Los inversores y los analistas de inversiones están acostumbrados a ver fuertes oscilaciones de precios y cotizaciones en las Bolsas, ya que las condiciones económicas y las previsiones que manejan provocan desplazamientos del dinero y de la propensión a invertir. Pero eso es propio de la renta variable, que como su propio nombre indica puede oscilar, incluso con fuerza y en periodos a veces muy cortos de tiempo.

Lo que ya no es tan usual es que la renta fija presente vuelcos espectaculares en sus rentabilidades y que lo haga incluso en plazos muy breves de tiempo. Un ejemplo, que no tiene parangón en la historia financiera, es lo que está sucediendo estos días. En apenas dos sesiones de actividad en los mercados, la rentabilidad de los bonos a 10 años de plazo se ha multiplicado por dos en el mercado español y ha experimentado subidas también fuertes en otros mercados. La explicación tiene dos puntos de apoyo. La primera reside en el fuerte y acelerado descenso de las rentabilidades de la renta fija desde principios de mayo hasta hace pocos días, cuando los bonos españoles a 10 años cayeron hasta el 0,20%, rentabilidad nunca vista. Este lunes se han disparado al alza, hasta el 0,40% en una reacción que tiene algo de toma de beneficios.

Pero hay un segundo factor que ha influido en esta jornada del lunes, el impacto de los nuevos datos de empleo en Estados Unidos.
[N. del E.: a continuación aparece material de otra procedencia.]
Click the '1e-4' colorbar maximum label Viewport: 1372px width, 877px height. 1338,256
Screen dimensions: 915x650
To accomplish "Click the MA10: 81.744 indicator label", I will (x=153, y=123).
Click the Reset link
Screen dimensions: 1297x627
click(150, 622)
Las cifras de creación de nuevos puestos de trabajo se han disparado bastante por encima de las previsiones, lo que ha repercutido en las expectativas de tipos de interés de este país. En las últimas semanas, y en parte debido a presiones políticas, la Reserva Federal o banco central de Estados Unidos ha ido lanzando mensajes favorables a una interrupción de la fase de subidas de tipo que ya dura varios años. Esta fase daría paso a una etapa de rebajas en los tipos y ya se anticipaban incluso fechas, finales de julio, para este giro en las tasas de interés.

Ahora, con la fuerte subida del empleo y la creación de varios miles de nuevos puestos de trabajo en las últimas semanas, los analistas y posiblemente la propia Reserva Federal han empezado a pensar de otro modo y ya no se ve realista una posible bajada de tipos, ya que a la economía estadounidense no le hacen falta estímulos sino más bien cautelas para que la inflación no se dispare. En suma, se ha abierto un compás de espera que si permitía esperar una bajada de tipos de interés en Estados Unidos, ahora se está hablando de una cierta demora hasta finales de año. Ello explicaría en alguna medida el giro brusco que han experimentado los mercados de renta fija en todo el mundo este lunes.

Los movimientos tan bruscos en el mercado de renta fija han puesto en estado de alerta a muchos expertos, ya que la reacción de los gestores de fondos de inversión apostando por un aumento de la liquidez ante la incertidumbre de los mercados ha sembrado de inquietud no sólo a los propios fondos sino a los reguladores de los mercados. Una crisis de liquidez derivada de la masiva venta de títulos y de las tomas de posiciones líquidas por parte de fondos y de inversores particulares podría generar una crisis en los mercados de dimensiones difíciles de imaginar.